Happy 100th Anniversary!

Happy 100th issue anniversary

It's difficult for me to grasp that 100 newsletters have flown off the presses since my first issue of "Boosting Business Performance" four years ago!

To celebrate this important milestone, I've decided to revisit the theme of what it means to be "ready for prime time." Creating products and services that deserve to garner rave reviews and adoring fans can't just be left to casual design.

The true measure of value often emerges during times of duress, such as late at night, when the pressure's on, and nothing's going right. Can your products, services, and Web site respond to those situations with grace and poise, or would they leave people in the lurch?

As the saying goes, "A friend in need is a friend indeed." How many consumers would call the products, systems, or documents they buy "friends"? A friend doesn't let others down when the going gets tough. That's why it's so important to put your offerings through all kinds of paces, and imagine exactly what could happen to a customer in the middle of the night, while stranded, or without enough information.

For these reasons, I hope you enjoy today's features, including "Can Your Products Pass the 'Midnight Test'?" And please be sure to join the conversation by leaving your comments on my blog!

- - - - - - -

__What to do__
[1] Answer these questions about the newsletter anniversary note:
(a) How long ago did the first issue of "Boosting Business Performance" come out?
(b) What saying does the note quote about friends?
(c) Which of today's features does the note name?
[2] Can you resume the newsletter anniversary note, writing on from its last sentence?

__Stored data__
- - - - - - -

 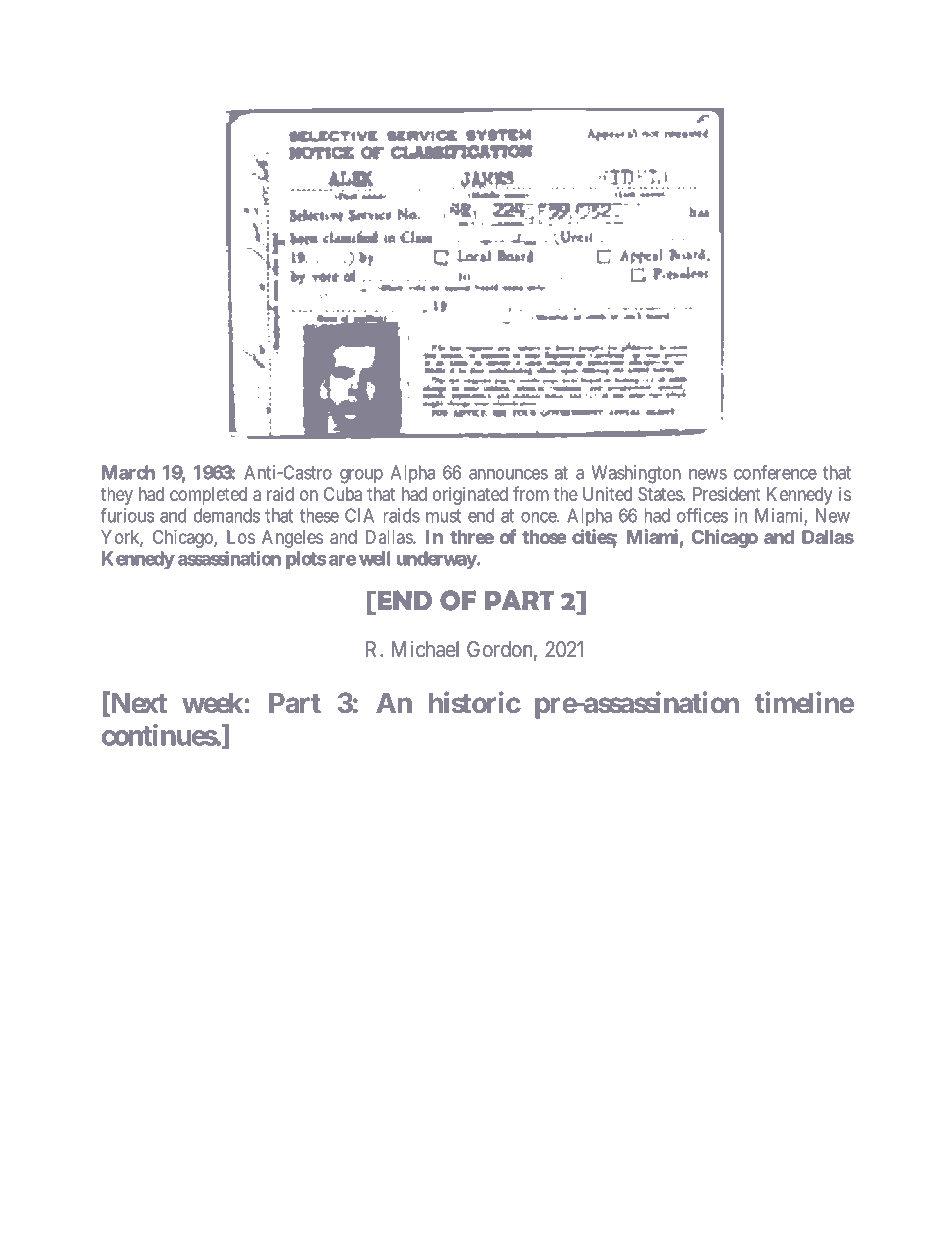 What do you see at coordinates (708, 474) in the screenshot?
I see `news` at bounding box center [708, 474].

- - - - - - -

__Outputs for the tasks__
[1]
(a) Four years ago.
(b) "A friend in need is a friend indeed."
(c) "Can Your Products Pass the 'Midnight Test'?"

[2]
Here's to your business prosperity,

Adele
Adele Sommers, author of the "Straight Talk on Boosting Business Performance" success program

P.S. If you missed any previous issue, visit the newsletter index!

Special Message

Are You Capturing Your 20:20 Hindsight?

Have you ever used or heard the expression, "In hindsight, knowing what we know today, we would surely have done things differently"? That's usually a good indicator that there were unanticipated events or circumstances that came back to bite, haunt, or baffle the participants of a particular project or undertaking.

Although the situation might have been problematic at the time, the good news is that astute observers can retrospectively extract valuable gems of wisdom from the experience, which they can then use to their greatest advantage going forward.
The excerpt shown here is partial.